TASK OBJECTIVE »
Convert the listing, starting at the line that contains "The image size is (1567, 784)." and continuing through the end, into a two-column CSV with the headers request and answer. Give one row per request, with its text and its answer each in a single quoted field, turn any line breaks into spaces, and omit the pictures.

Element and text position data
((
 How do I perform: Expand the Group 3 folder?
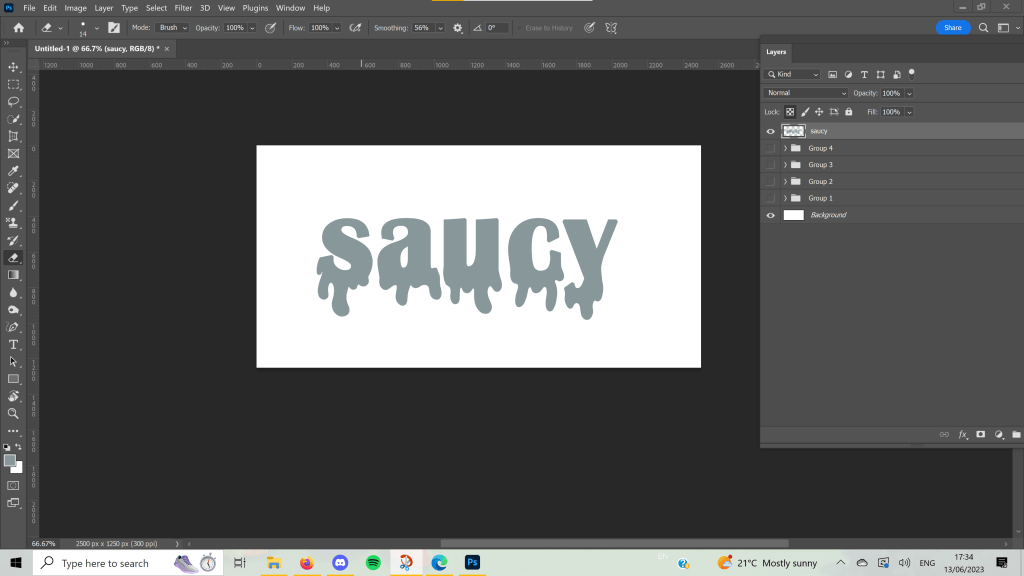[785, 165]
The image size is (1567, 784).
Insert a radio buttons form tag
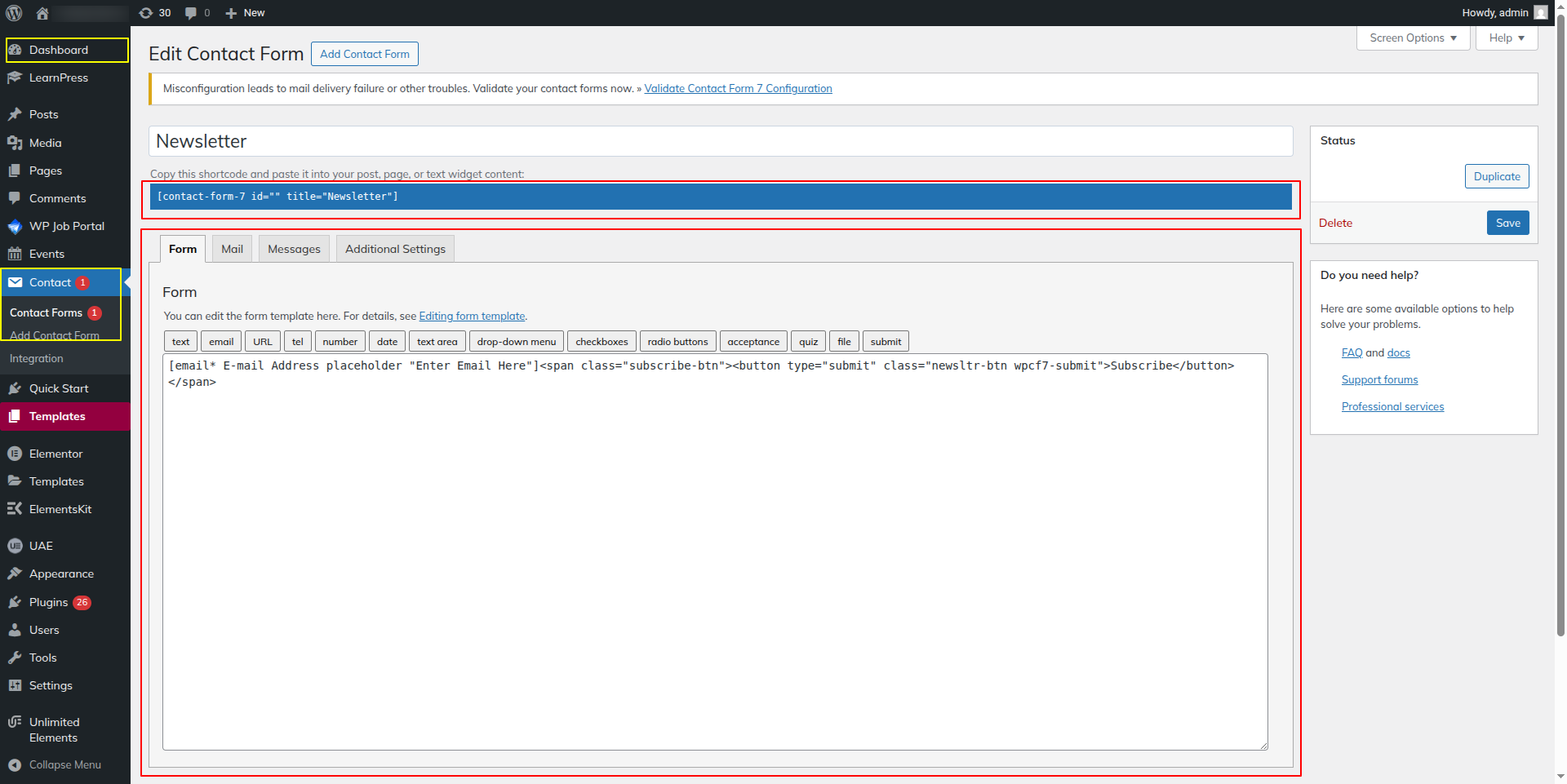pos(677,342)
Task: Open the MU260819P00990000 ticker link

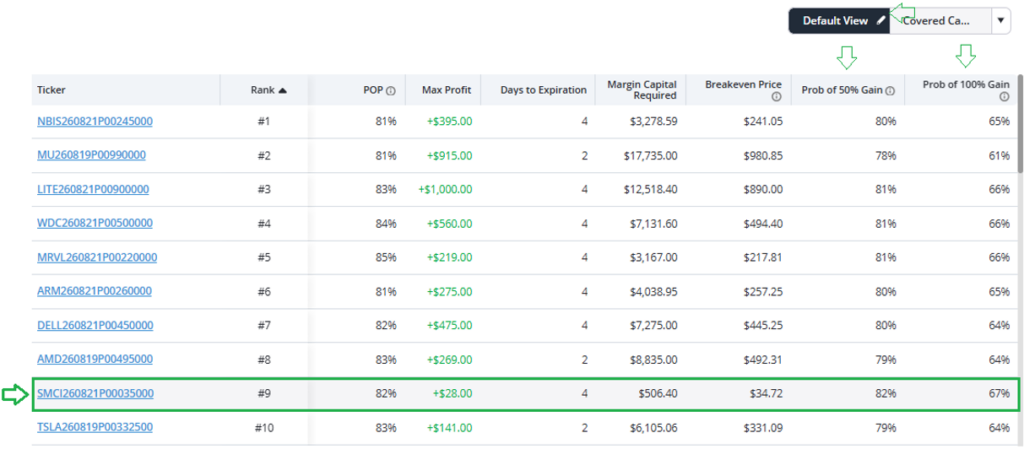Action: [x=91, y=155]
))
ANSWER »
request,answer
"The image size is (1567, 784). Insert a radio buttons form tag","pos(677,342)"
"Task: Open the MU260819P00990000 ticker link","Action: [x=91, y=155]"